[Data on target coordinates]
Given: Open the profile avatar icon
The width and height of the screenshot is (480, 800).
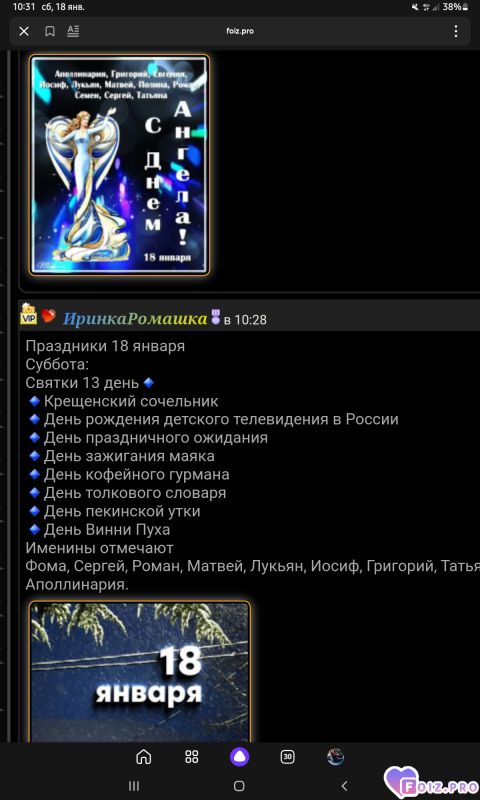Looking at the screenshot, I should click(x=335, y=757).
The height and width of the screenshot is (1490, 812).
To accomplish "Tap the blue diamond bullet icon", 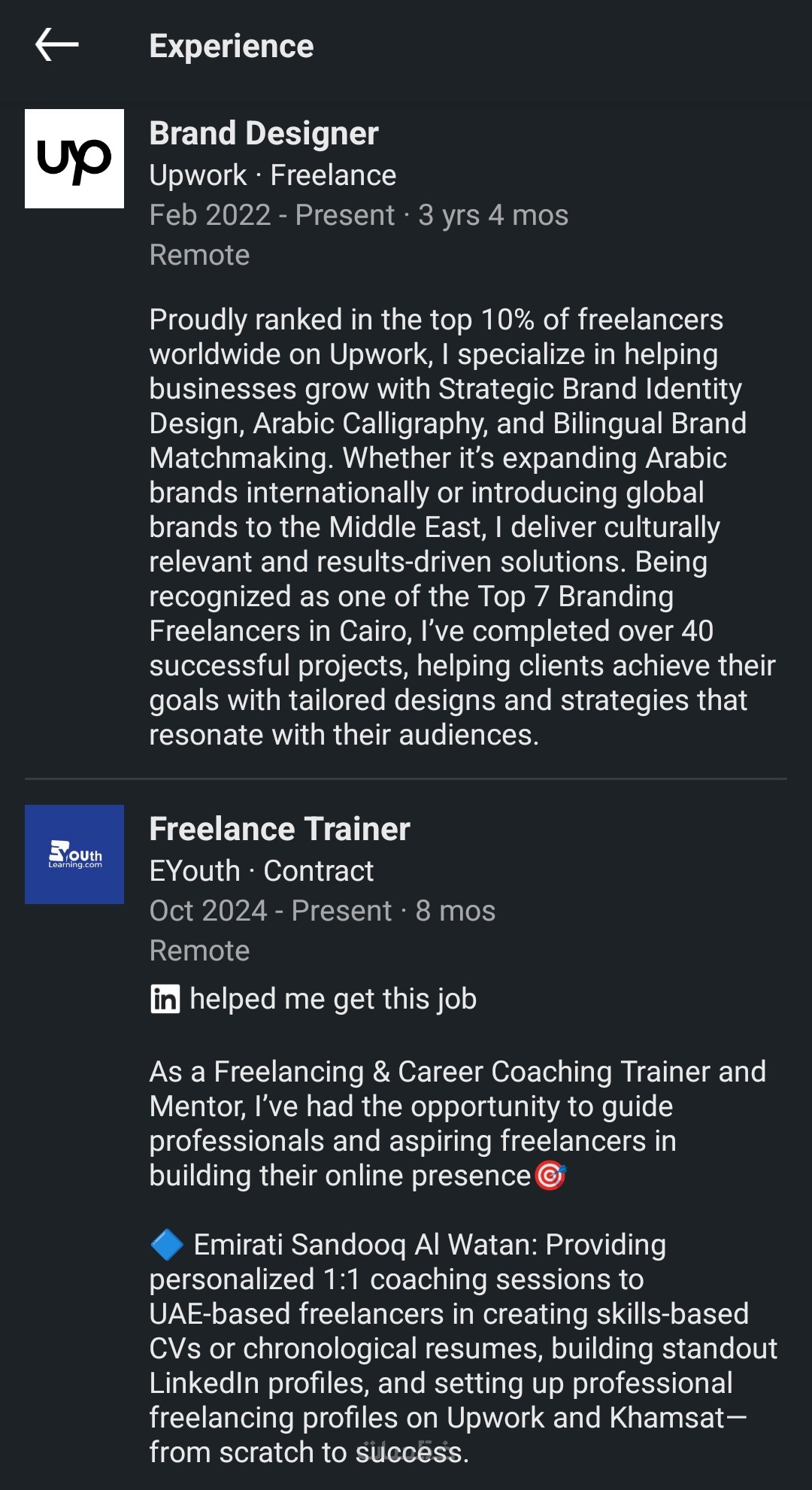I will (167, 1245).
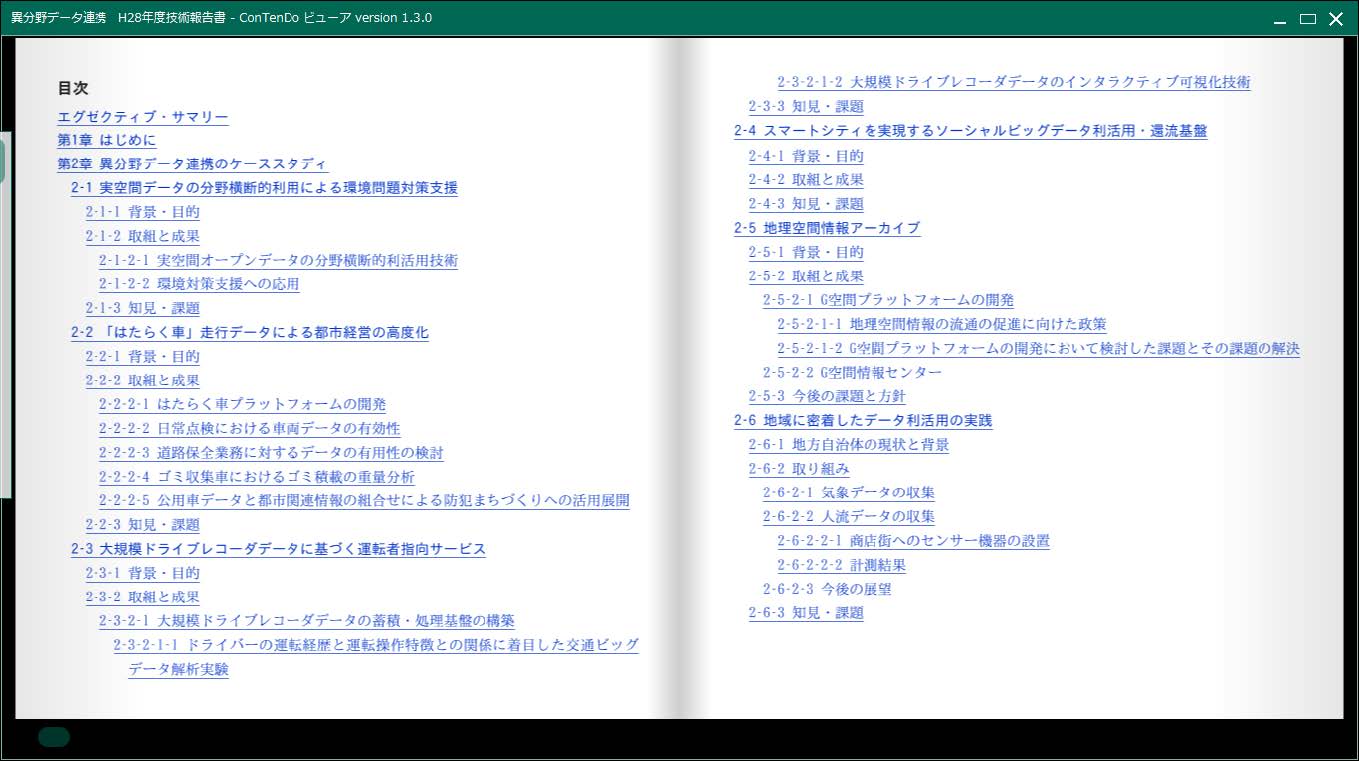This screenshot has height=761, width=1359.
Task: Open 第2章 異分野データ連携のケーススタディ
Action: (x=192, y=164)
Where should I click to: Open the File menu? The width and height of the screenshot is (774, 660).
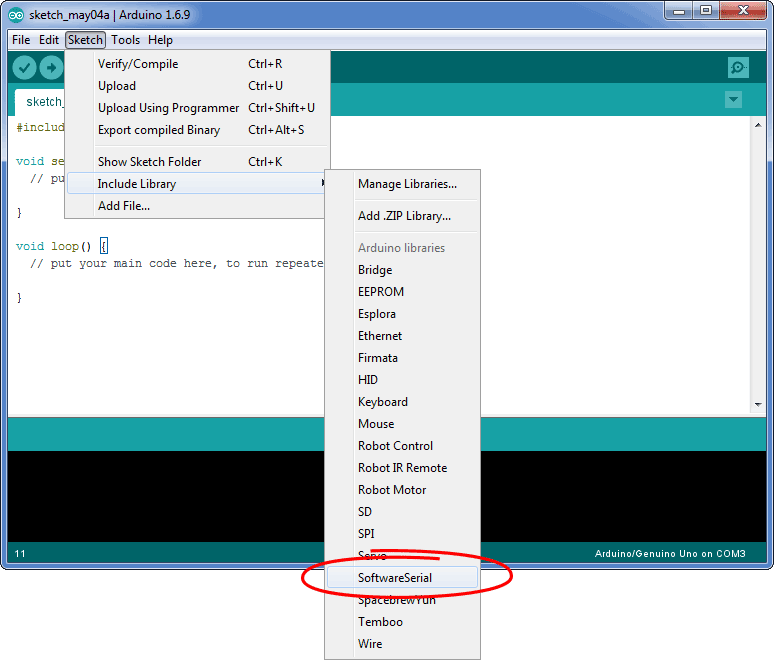pyautogui.click(x=21, y=40)
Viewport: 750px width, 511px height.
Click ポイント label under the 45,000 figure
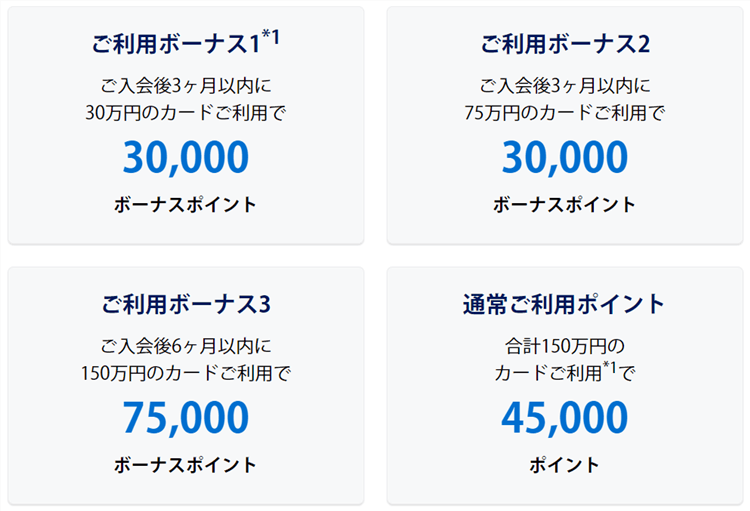pos(565,465)
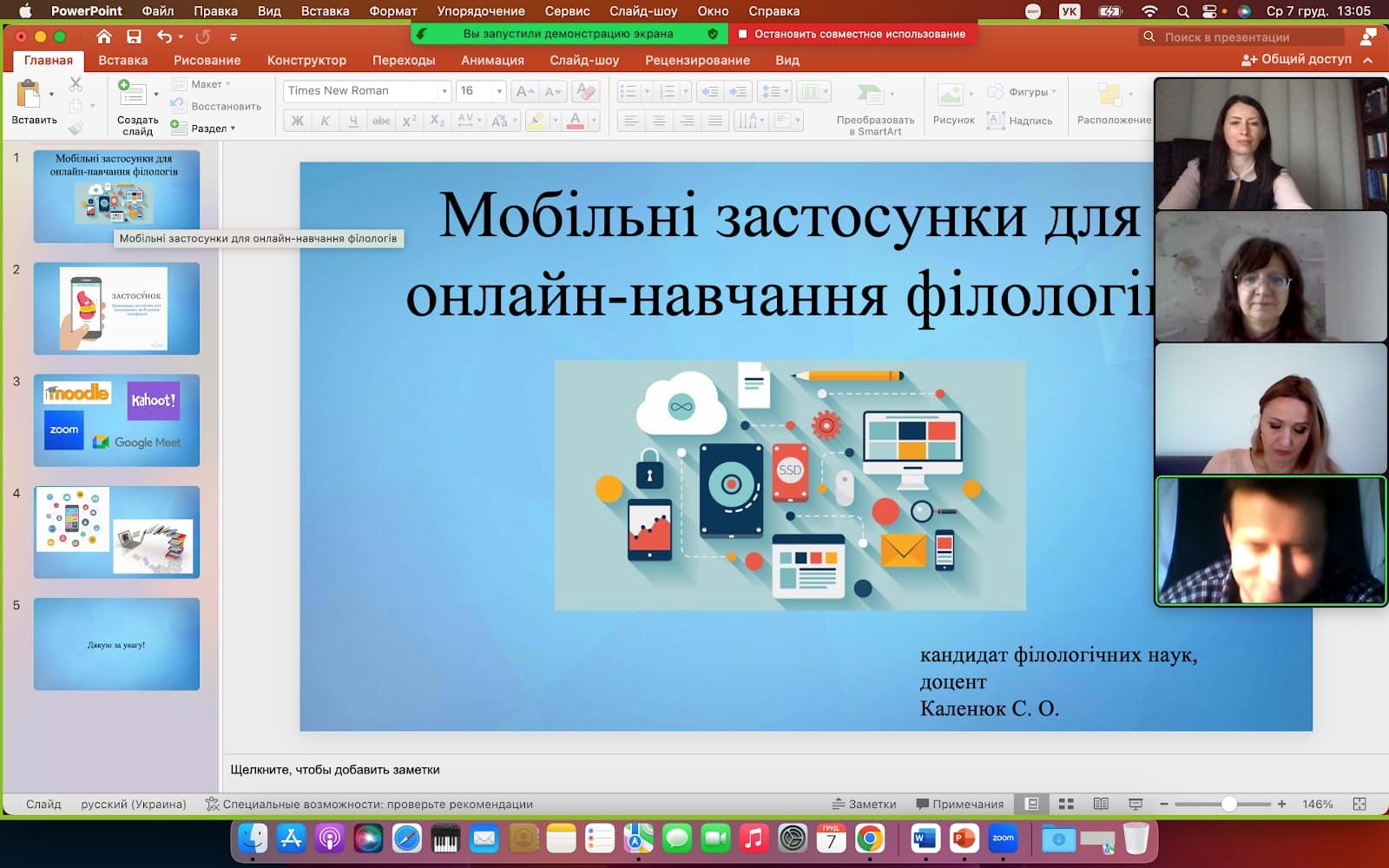The width and height of the screenshot is (1389, 868).
Task: Click the clear formatting eraser icon
Action: [x=586, y=91]
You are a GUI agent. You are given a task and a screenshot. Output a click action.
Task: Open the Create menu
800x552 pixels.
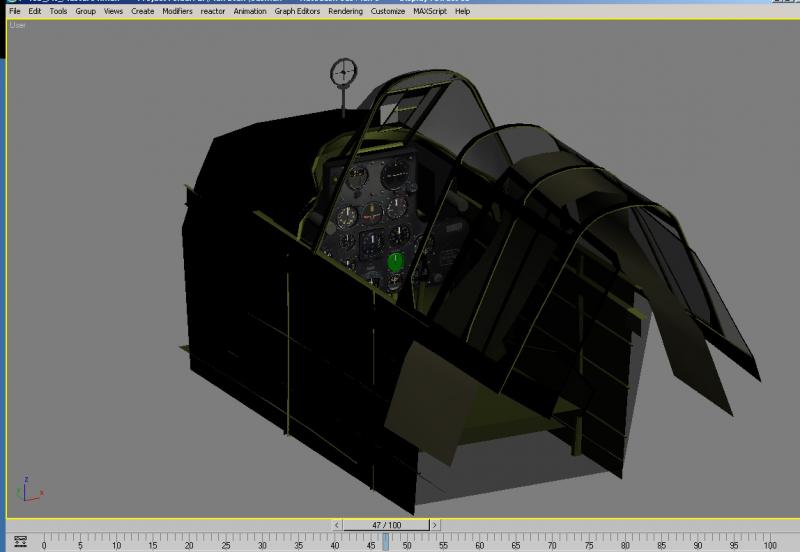[x=142, y=11]
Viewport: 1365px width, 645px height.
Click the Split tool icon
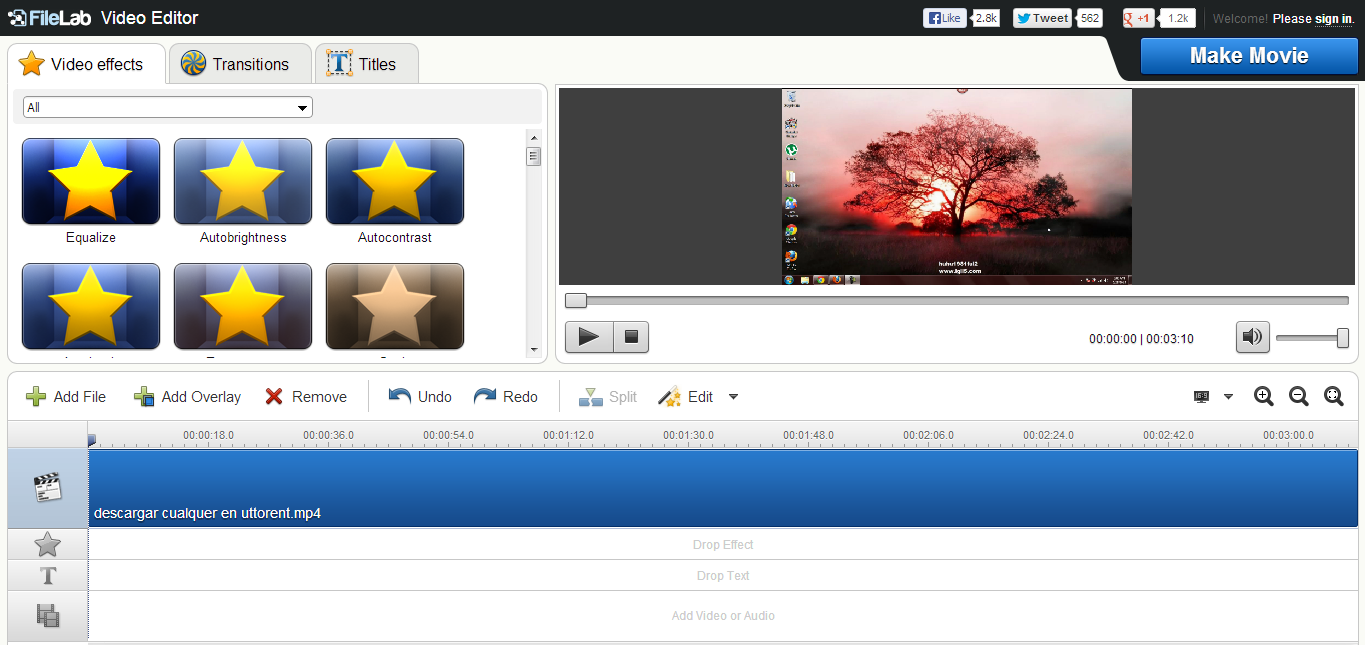coord(589,396)
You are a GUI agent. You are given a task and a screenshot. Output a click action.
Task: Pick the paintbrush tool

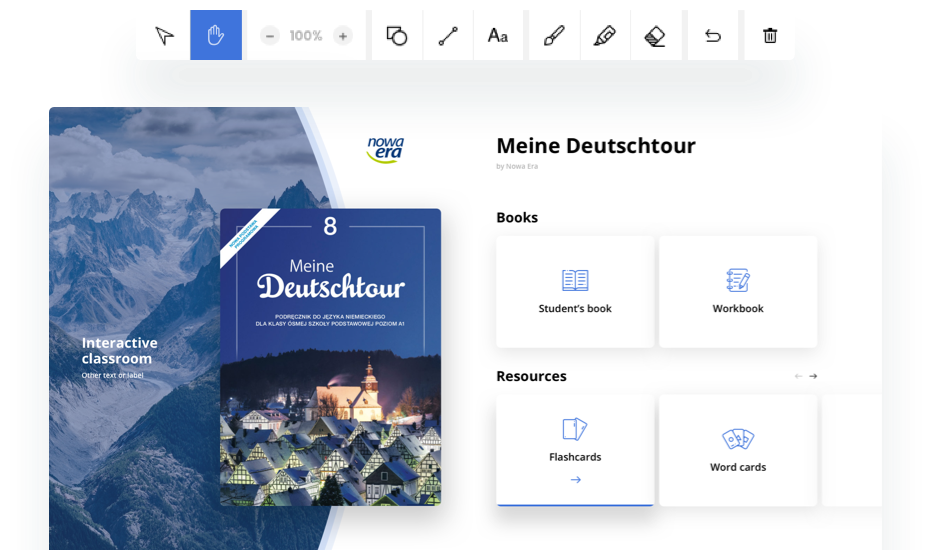[553, 36]
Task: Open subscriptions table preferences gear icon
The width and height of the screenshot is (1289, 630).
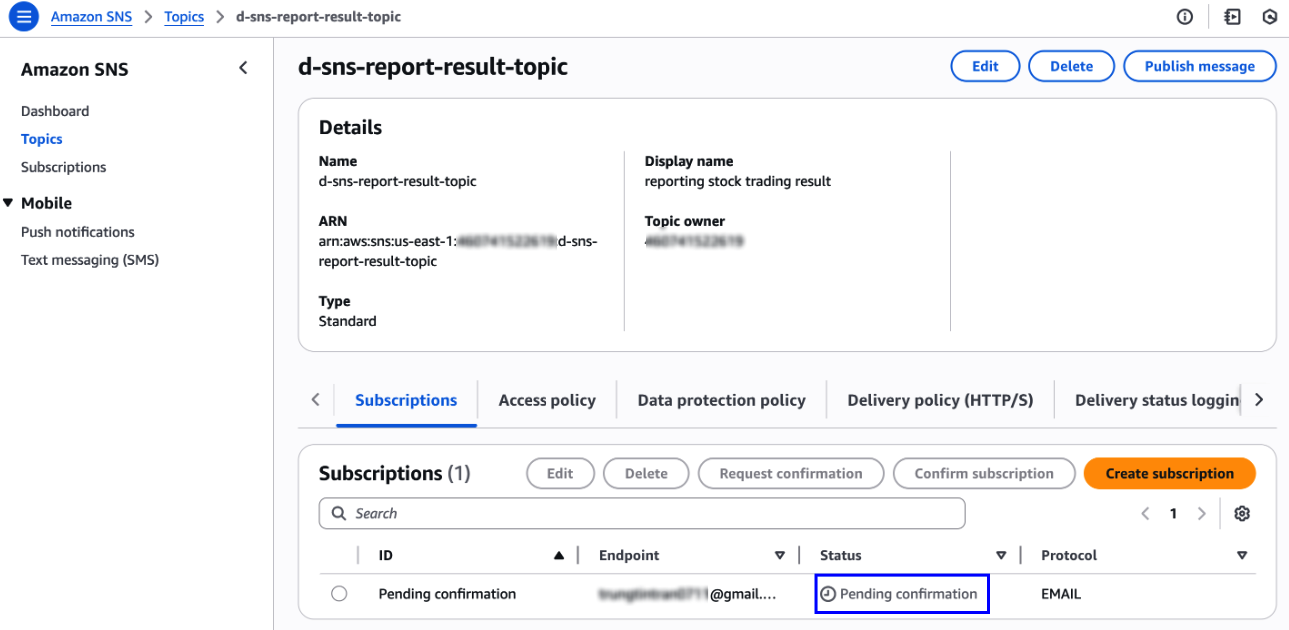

= TASK BRIEF =
Copy the data verbatim from the line containing "Where should I" through the end of the data, leaving out the pictures.

= TASK ANSWER =
Where should I click to: Open the File menu? The width and height of the screenshot is (774, 660).
pyautogui.click(x=21, y=40)
Viewport: 750px width, 511px height.
Click ポイント label under the 45,000 figure
pos(565,465)
The width and height of the screenshot is (1389, 868).
Task: Click the clear formatting eraser icon
Action: [x=586, y=91]
You are a GUI agent. You are given a task and a screenshot. Output a click action.
Task: Open the Create menu
800x552 pixels.
[x=142, y=11]
Viewport: 1365px width, 645px height.
Click the Split tool icon
coord(589,396)
You are a GUI agent. You are given a task and a screenshot. Output a click action.
Task: Pick the paintbrush tool

[553, 36]
Task: Open subscriptions table preferences gear icon
The width and height of the screenshot is (1289, 630).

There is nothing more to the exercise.